As soon as they saw cancer in my liver and lungs, I was put on what's called targeted therapy – drugs designed to slow the growth of cancer. The issue, as I learned later, was that there is a high chance of toxicity when taking targeted therapy in combination with the immunotherapy drug I was also receiving since November. While I fortunately didn't have to learn this first hand, there was nevertheless a 30% chance I could have developed a ruptured colon from receiving both treatments – something I was not informed of at the time. In fact, the two drugs are never prescribed together.

The next absurdity was that my insurance denied me the targeted therapy I just mentioned. On the same day I was told I was stage 4, the head of the oncology department gave me a two week supply of the drugs – which were FDA approved – and wrote me a prescription. These samples ran out while myself, my girlfriend, and my mother battled with the insurance company. In the bureaucratic maze, no one could tell us why the drugs were denied until five weeks later: a different set of targeted therapy drugs that did the same thing were preferred, but they failed to make this clear to the doctors or to myself. 

The last absurdity I will relay, although I could go on, is perhaps the most symbolic of how income inequality determines quality of care:

I shall have to simplify this for time, but a week after I had ran out of the samples of the targeted therapy drugs had an appointment at the oncology clinic. A medical fellow I had never met before saw me, and I explained the battle I was having with the insurance company. I then asked the most obvious question: Might there be any more samples I could have? The fellow said that she was surprised that I was given samples at all: they were generally not given to county patients on Medi-caid, and instead reserved for patients at the fancy university cancer clinic down the street. 

The irony is that previously, when I was on my parents insurance, I had myself been a patient at the fancy university cancer clinic.
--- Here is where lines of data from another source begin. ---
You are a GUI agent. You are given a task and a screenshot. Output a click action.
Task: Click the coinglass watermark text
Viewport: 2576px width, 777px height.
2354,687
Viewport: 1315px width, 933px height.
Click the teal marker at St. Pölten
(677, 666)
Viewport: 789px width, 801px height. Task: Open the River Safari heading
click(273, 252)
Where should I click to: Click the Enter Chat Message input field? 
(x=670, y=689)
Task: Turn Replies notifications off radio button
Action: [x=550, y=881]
Needless to say, I didn't get any more samples. I found myself dying of a disease that was itself preventable if properly treated. I found myself being denied (what I thought was) life saving treatment because I didn't make enough money to be qualitatively insured. 

Anyway, after this absurd and intense period of delays, denials, and bureaucratic nihilism, myself, my girlfriend, and my family decided that we would pay out of pocket to see a melanoma specialist. This ended up being the right path. After extensive reasearch, we lucked into getting a consultation in February with one of the foremost experts of melanoma, and decided that I should be under his care.

But like everyone in my circumstance (except potentially Warren Buffet), I couldn't pay out of pocket for treatment when one months worth of prescriptions would total $10,000's and a standard PET scan cost nearly the same amount.

My way out was that I was in a loving relationship, and so had an additional option denied by most: get married, and assume health insurance together.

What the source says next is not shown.